Loadings from agriculture are influenced by (i) a prudent use of pesticides (including types of pesticides, and application practices); and (ii) appropriate land use management, aiming at protection of headwaters, and prevention of widespread soil erosion. Loadings from industries and hospitals (other than BOD and nutrients) should be controlled at the source.
The rivers do not seem to be exposed much beyond their assimilative capacity in terms of BOD, nutrients or bacteria, although increased levels have been measured at places. There is a fair diversity of fishes, vegetation, plankton and invertebrates. Only a few measurements have been made of pesticides in the aquatic environment, and no information is available about contamination of fish caught in the rivers.
Domestic waste and toxic, infectious or otherwise hazardous waste impose different pollution risks and disposal requirements. The two categories should be segregated at the source and handled separately.
Management should include non-structural measures. The public should be encouraged to Reduce, Reuse, Recycle and Repair the waste. In this connection, economic incentives (fees and subsidies) may be considered.
This requires in turn (i) Added value of integrated management (as compared with sector planning); (ii) active participation by stakeholders in goal formulation and plan implementation; (iii) balance between stakeholder interests; and (iv) adequate information flow.

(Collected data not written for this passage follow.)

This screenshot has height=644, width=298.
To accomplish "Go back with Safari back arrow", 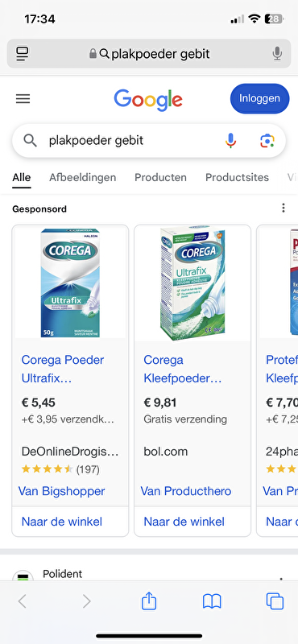I will (x=23, y=601).
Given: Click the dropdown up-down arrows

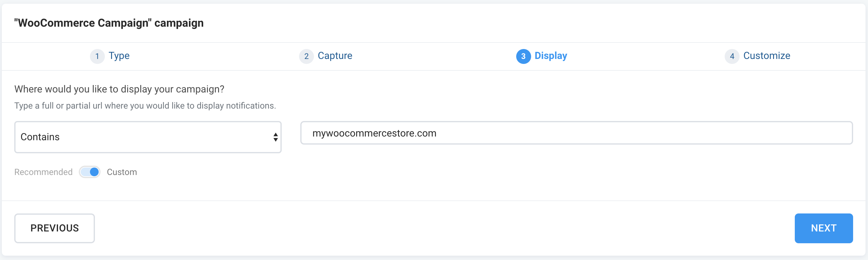Looking at the screenshot, I should tap(275, 137).

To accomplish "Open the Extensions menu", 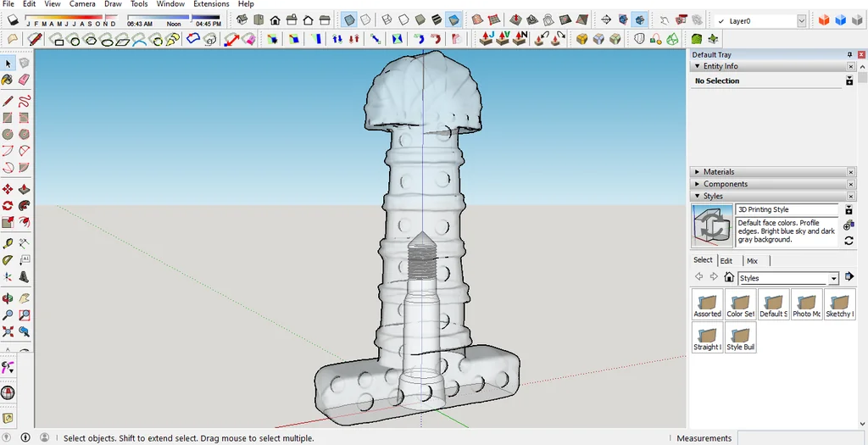I will pos(211,4).
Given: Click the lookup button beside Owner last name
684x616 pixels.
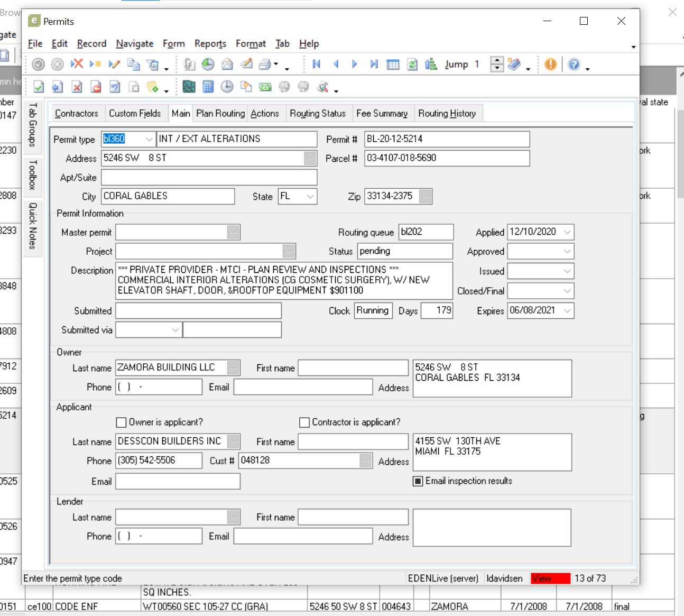Looking at the screenshot, I should (233, 367).
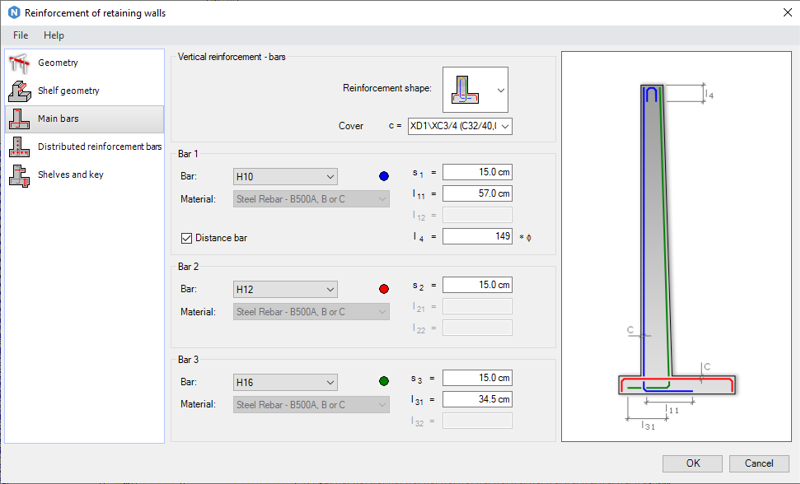
Task: Toggle the Distance bar checkbox
Action: click(x=186, y=237)
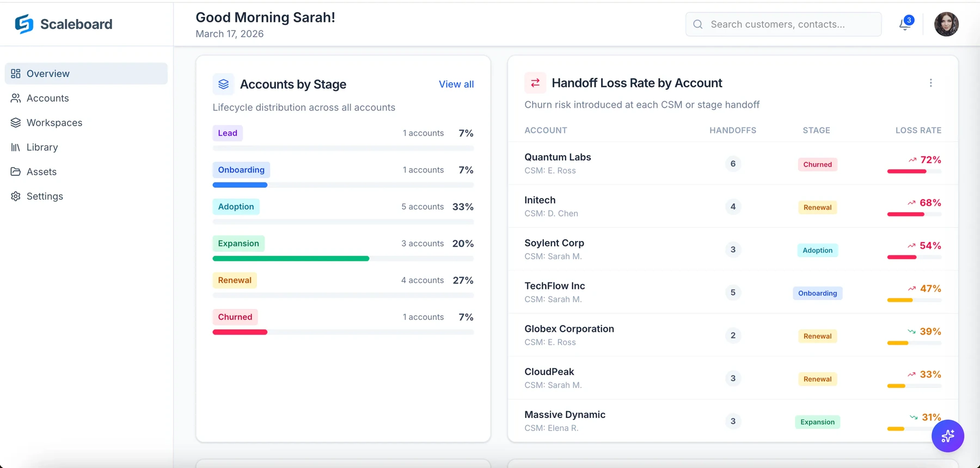This screenshot has width=980, height=468.
Task: Click the View all link
Action: 456,84
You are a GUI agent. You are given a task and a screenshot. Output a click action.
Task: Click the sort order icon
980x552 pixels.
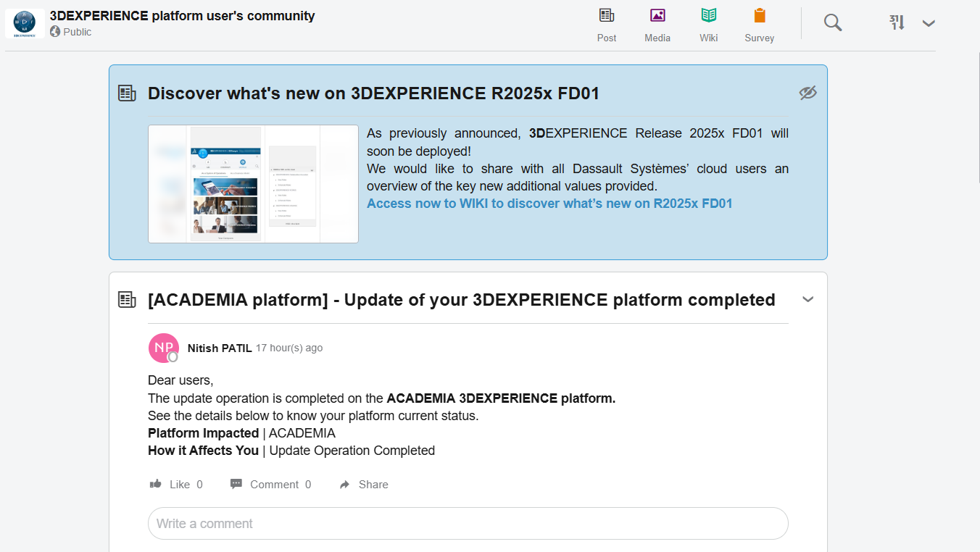click(x=897, y=23)
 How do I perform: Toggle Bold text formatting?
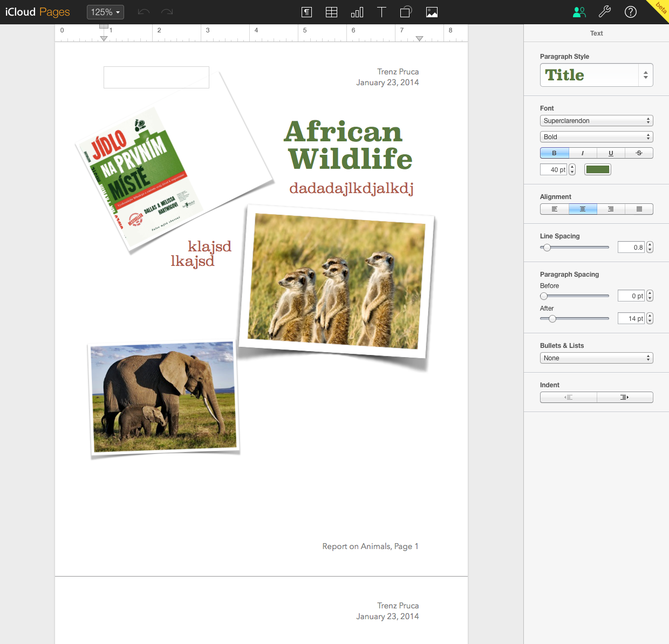[x=554, y=153]
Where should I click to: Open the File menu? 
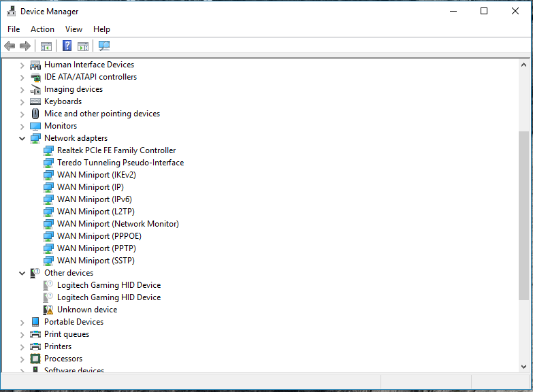click(x=14, y=29)
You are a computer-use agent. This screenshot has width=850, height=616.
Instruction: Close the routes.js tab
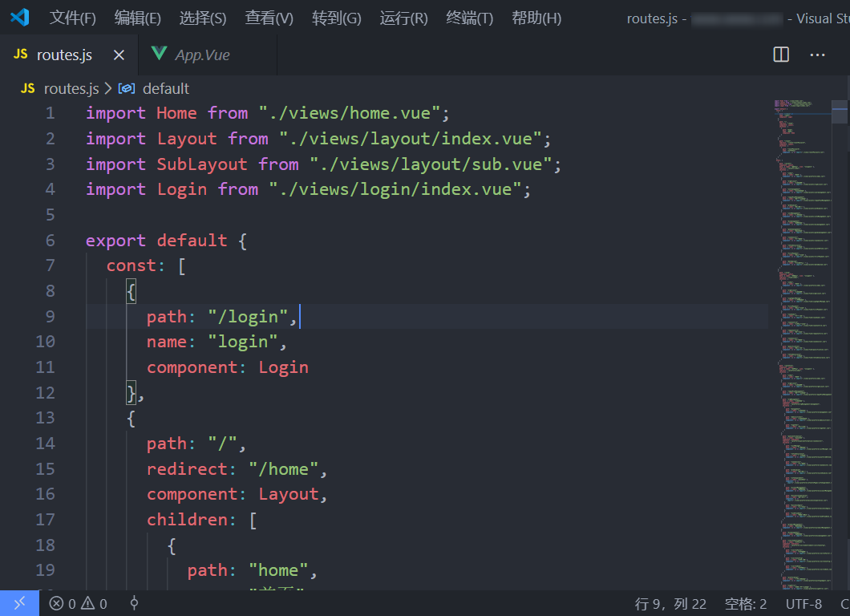pos(118,55)
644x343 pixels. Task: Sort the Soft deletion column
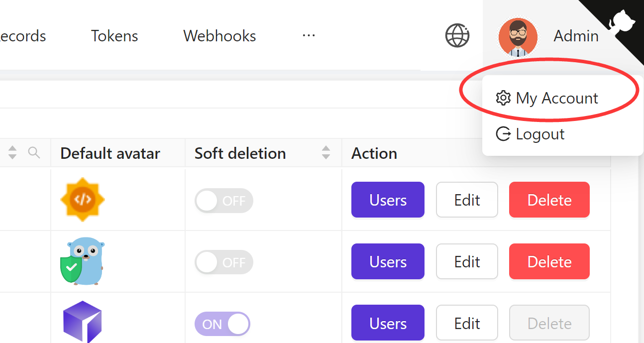pyautogui.click(x=326, y=153)
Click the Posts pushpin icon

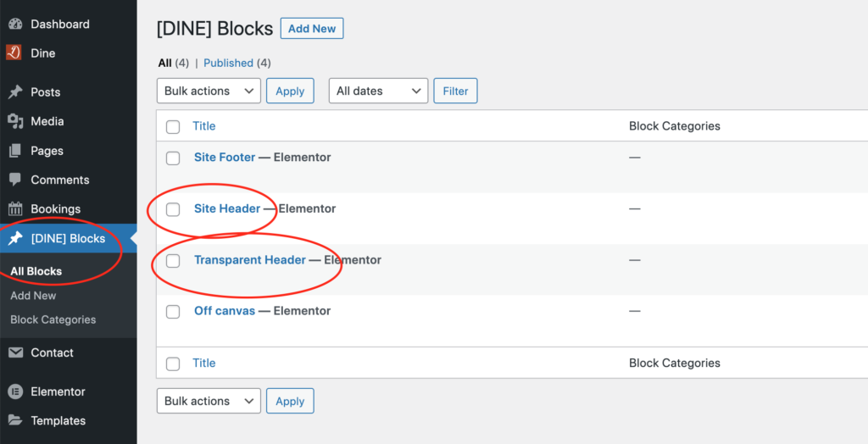click(x=15, y=92)
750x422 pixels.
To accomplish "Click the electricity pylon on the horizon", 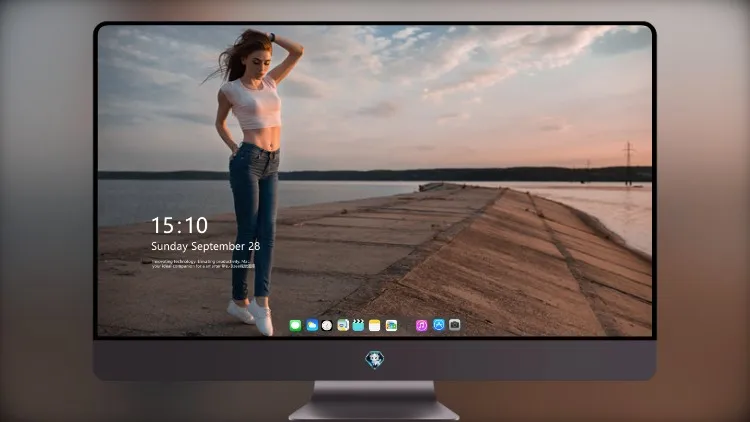I will tap(629, 163).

The process should proceed through the public representative institutions (the provincial governments and the tambons). The active involvement of these institutions is a mutual advantage that can strengthen the institutions and the planning process at the same time. In many cases, NGOs are in a particular position to supply knowledge and experience about concerns, priorities and constraints that can affect implementation of the various policies.
A substantial monitoring is in progress under various authorities. The monitoring is incomplete, however. For example, little is known today about groundwater availability or groundwater quality.
An important objective of the monitoring is to extend the knowledge base for over-all system descriptions like the ones prepared in connection with the present project. Better knowledge will allow for more accurate estimates of (for example) the availability of groundwater, or the ecological demand of surface water. This will in turn improve the analysis of various strategies for water allocation.
Another important objective is an early identification of threats, while there is still scope for mitigation, or of new opportunities, while they still exist.